Two-day event May 18-19 will celebrate teaching and learning at Mizzou

Conference will feature workshops and national speakers

Teaching and learning is vital to everything that goes on at Mizzou, and later this month the campus will celebrate teaching excellence at a two-day event that will feature national speakers and 20 different workshops and sessions that cover a wide range of teaching issues. MU’s “Celebration of Teaching Excellence” on May 18 and 19 will put the spotlight on teaching as the academic year concludes.

There will be two keynote speakers: Dan Heath is a co-author of Made to Stick: Why Some Ideas Survive and Others Die, a consultant for the Aspen Institute and a former Harvard Business School researcher. Judy Willis is a neurologist and middle school teacher in Santa Barbara, Calif., and the author of Research Based Strategies to Ignite Student Learning.

“We wanted to really bring a national prominence to the campus to help kick off this campuswide conversation about teaching and learning,” says Jim Spain, vice provost for undergraduate studies.

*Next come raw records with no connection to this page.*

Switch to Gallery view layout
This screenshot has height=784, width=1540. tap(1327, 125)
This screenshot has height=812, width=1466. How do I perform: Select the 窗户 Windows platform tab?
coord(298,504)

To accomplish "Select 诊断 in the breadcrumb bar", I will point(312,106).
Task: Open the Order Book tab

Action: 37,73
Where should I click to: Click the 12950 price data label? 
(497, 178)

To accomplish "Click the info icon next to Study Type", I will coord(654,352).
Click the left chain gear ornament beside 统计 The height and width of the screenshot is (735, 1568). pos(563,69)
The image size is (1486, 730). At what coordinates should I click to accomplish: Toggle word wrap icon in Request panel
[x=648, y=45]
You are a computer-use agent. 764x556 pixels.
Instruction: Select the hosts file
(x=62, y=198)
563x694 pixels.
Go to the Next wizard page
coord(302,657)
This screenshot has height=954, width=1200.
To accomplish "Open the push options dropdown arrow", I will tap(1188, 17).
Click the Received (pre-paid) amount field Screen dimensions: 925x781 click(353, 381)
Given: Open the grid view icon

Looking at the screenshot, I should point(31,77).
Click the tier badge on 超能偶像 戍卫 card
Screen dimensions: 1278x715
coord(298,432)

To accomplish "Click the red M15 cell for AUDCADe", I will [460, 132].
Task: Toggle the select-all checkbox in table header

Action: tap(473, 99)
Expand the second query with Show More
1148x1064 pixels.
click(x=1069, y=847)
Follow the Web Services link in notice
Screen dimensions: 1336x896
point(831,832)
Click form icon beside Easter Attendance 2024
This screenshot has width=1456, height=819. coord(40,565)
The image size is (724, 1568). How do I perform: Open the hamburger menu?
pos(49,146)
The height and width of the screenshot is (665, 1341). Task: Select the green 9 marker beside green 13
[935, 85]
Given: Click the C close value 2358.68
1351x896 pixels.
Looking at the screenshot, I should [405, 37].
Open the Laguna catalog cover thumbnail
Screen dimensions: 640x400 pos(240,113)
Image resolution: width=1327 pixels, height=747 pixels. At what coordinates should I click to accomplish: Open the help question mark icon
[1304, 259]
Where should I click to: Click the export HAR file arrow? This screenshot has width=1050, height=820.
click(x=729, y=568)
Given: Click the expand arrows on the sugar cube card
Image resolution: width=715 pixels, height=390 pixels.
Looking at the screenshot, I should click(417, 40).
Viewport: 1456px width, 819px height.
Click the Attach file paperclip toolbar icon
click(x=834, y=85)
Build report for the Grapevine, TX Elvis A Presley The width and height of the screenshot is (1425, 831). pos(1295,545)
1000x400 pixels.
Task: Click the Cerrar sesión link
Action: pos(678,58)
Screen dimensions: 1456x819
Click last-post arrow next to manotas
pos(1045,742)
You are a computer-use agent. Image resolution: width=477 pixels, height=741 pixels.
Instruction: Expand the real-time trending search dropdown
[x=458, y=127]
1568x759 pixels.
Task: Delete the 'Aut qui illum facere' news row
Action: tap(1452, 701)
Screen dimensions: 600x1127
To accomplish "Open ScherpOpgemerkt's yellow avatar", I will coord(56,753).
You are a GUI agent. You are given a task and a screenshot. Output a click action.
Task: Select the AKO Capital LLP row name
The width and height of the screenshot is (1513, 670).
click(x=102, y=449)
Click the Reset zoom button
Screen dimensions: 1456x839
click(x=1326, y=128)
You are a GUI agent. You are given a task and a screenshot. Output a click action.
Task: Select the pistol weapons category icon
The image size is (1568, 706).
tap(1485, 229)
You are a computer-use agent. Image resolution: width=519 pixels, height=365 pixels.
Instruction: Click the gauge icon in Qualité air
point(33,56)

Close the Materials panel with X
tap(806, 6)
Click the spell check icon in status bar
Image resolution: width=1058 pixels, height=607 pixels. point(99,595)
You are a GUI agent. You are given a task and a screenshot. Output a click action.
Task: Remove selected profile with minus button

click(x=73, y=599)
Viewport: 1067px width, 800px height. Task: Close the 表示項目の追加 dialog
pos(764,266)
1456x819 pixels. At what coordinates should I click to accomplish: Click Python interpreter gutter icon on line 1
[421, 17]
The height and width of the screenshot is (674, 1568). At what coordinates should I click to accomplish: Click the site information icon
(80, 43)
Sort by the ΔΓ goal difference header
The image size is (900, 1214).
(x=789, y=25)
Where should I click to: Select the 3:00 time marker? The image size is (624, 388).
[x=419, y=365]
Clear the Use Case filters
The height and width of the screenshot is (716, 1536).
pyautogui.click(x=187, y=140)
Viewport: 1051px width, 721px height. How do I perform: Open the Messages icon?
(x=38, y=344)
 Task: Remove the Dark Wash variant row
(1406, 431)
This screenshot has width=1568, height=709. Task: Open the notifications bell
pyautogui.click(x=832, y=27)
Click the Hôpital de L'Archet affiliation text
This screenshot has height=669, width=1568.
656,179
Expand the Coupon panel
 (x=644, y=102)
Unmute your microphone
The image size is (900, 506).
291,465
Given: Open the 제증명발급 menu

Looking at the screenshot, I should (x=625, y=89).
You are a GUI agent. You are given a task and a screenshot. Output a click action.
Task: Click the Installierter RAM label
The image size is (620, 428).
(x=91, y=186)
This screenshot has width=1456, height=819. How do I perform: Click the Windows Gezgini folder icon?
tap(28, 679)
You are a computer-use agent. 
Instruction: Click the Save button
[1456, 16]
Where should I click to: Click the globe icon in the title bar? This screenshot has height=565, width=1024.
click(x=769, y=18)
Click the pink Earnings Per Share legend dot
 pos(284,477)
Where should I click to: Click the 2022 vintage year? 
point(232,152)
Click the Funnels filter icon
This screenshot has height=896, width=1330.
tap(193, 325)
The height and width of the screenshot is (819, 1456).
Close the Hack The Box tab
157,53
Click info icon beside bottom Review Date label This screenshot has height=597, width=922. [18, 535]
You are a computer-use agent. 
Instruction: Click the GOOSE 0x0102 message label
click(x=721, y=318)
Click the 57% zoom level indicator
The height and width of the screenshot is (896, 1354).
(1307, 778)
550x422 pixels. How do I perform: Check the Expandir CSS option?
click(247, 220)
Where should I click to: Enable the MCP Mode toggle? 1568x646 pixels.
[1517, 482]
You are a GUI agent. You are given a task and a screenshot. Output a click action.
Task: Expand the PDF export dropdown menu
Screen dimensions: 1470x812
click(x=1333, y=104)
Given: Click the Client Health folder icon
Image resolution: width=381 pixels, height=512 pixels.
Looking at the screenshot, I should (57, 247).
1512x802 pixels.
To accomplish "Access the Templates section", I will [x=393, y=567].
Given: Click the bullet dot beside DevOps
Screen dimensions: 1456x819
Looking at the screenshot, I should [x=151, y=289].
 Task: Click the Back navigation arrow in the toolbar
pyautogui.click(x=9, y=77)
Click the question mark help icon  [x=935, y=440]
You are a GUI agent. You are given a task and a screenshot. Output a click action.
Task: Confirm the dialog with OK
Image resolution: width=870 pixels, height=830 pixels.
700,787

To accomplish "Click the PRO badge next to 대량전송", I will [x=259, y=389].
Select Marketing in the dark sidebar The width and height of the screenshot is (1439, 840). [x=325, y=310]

The keynote speakers will begin their presentations at 1:30 p.m. Tuesday, May 18, in Cornell Hall’s Bush Auditorium.

Following those talks, the campus will host a reception from 3:30 to 5:30 p.m. in the Reynolds Alumni Center to recognize MU’s three nominees to the national Professor of the Year Award. That award is sponsored by the Council for the Advancement and Support of Education and the Carnegie Foundation.

MU’s nominees for professor of the year are John Adams, professor of chemistry; Anthony Lupo, professor of atmospheric science; and Wendy Sims, professor of music education.

The second day of the teaching celebration will feature sessions and workshops devoted to teaching issues. There will be five concurrent sessions on the second floor of Cornell Hall during each of four time blocks throughout the day. Lunch will be provided in the Reynolds Center for those who have registered for the conference.

The goal of the sessions is to generate “a scholarly communication about teaching topics,” says Margaret Gunderson, associate director of Educational Technologies at Missouri. The presentations will be aimed at encouraging discussion among participants on specific topics and will be led by people who have experience in each area. “They will talk about their experiences and what did and did not work,” Gunderson says.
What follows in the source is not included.